• _Page_
That's… an assumption. At least 3 motherboard vendors are affected, and going by the Gigabyte/MSI workarounds at the end of the article, it looks like things need to be adjusted away from Intel defaults.
…it'll need a statement from Intel for some clarity on this…
> "Intel's default maximum TDP for the 13900K is 253 watts, though it can easily consume 300 watts or more when given a higher power limit. In our testing, manually setting the power limit to 275–300 watts and the amperage limit to 350A, proved to be perfectly stable for our 13900K. That required going into the advanced CPU settings in the BIOS to change the PL1/PL2 limits — called short and long duration power limits in our particular case. The motherboard's default "Auto" power and current limits meanwhile created instability issues — which correspond to a power limit of 4,096 watts and 4,096 amps." [0]
The motherboard manufacturers are setting default/auto power and current limits that are way outside of Intel's specs (253 W, 307 A) [1].
Drawing peak power far in excess of the TDP is what all Intel processors have been designed to do for many years now.
Some consider it cheating the benchmarks, but the justification is that TDP is the Thermal Design Power. It's about the cooling system you need, not the power delivery. If you make reasonable assumptions about the thermal inertia of the cooling system you can Turbo Boost at higher power and hope the workload is over before you are forced to throttle down again.
Any mainboard that sets power limits to the TDP would be considered wrong by both the community and Intel. This looks like a solid indication that the issue is with Intel
> It's not exactly clear why the 13900K suffers from these instability problems, and how exactly downclocking, lowering the power/current limits, and undervolting prevent further crashes. Clearly, something is going wrong with some CPUs. Are they "defective" or merely not capable of running the out of spec settings used by many motherboards?
> Are they "defective" or merely not capable of running the out of spec settings used by many motherboards?

• _Things to do_
**A)** Answer from the thread:
(i) What is Intel's default maximum TDP for the 13900K?
(ii) What does TDP stand for?
(iii) What power and current figures do the motherboard's default "Auto" limits correspond to?
**B)** Put everything in the rows from the line containing "Screen dimensions: 1568x277" down to the last line of the rows into a JSON list of strings, one string per line, skipping blank lines. Leave the pictures out.
The thread and the rows that follow it are unrelated material.

• _Record set_

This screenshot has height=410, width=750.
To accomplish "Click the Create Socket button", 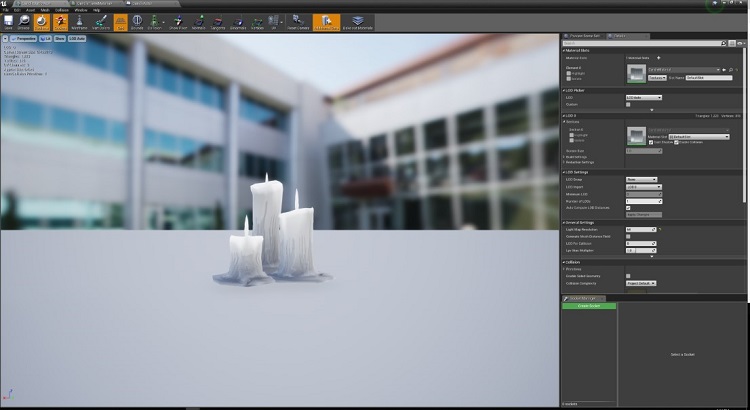I will 589,307.
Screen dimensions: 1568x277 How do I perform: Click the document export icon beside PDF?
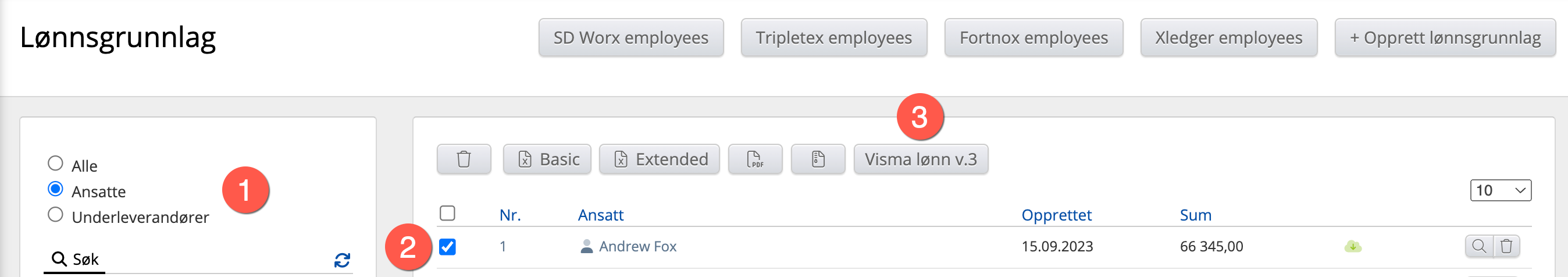pos(818,159)
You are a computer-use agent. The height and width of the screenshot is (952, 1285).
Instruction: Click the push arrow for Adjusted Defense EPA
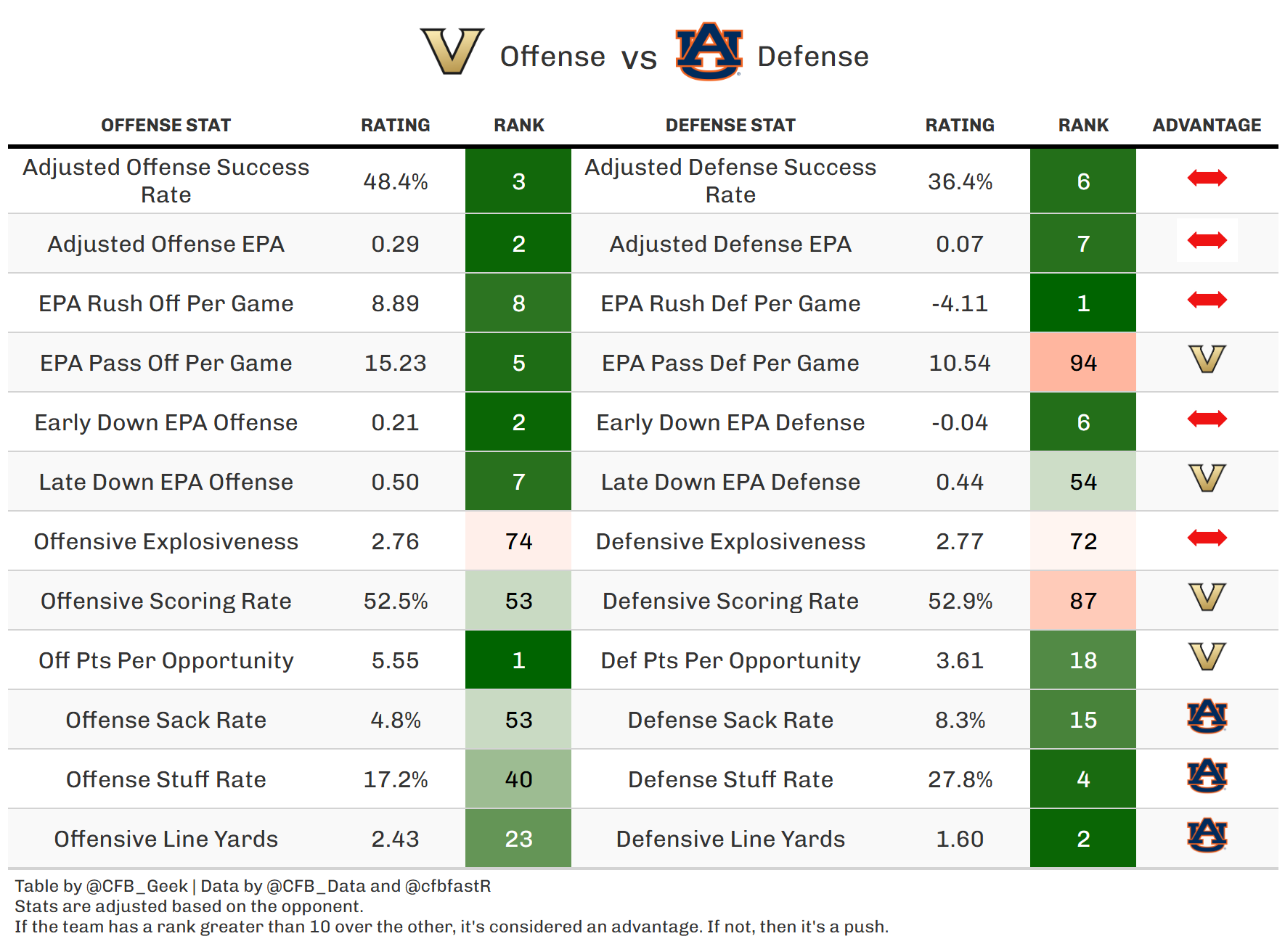click(x=1207, y=240)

• _Answers provided_
**A)**
(i) 253 watts
(ii) Thermal Design Power
(iii) 4,096 watts and 4,096 amps

**B)**
[
  "Screen dimensions: 1568x277 How do I perform: Click the document export icon beside PDF?",
  "pos(818,159)",
  "You are a computer-use agent. The height and width of the screenshot is (952, 1285).",
  "Instruction: Click the push arrow for Adjusted Defense EPA",
  "click(x=1207, y=240)"
]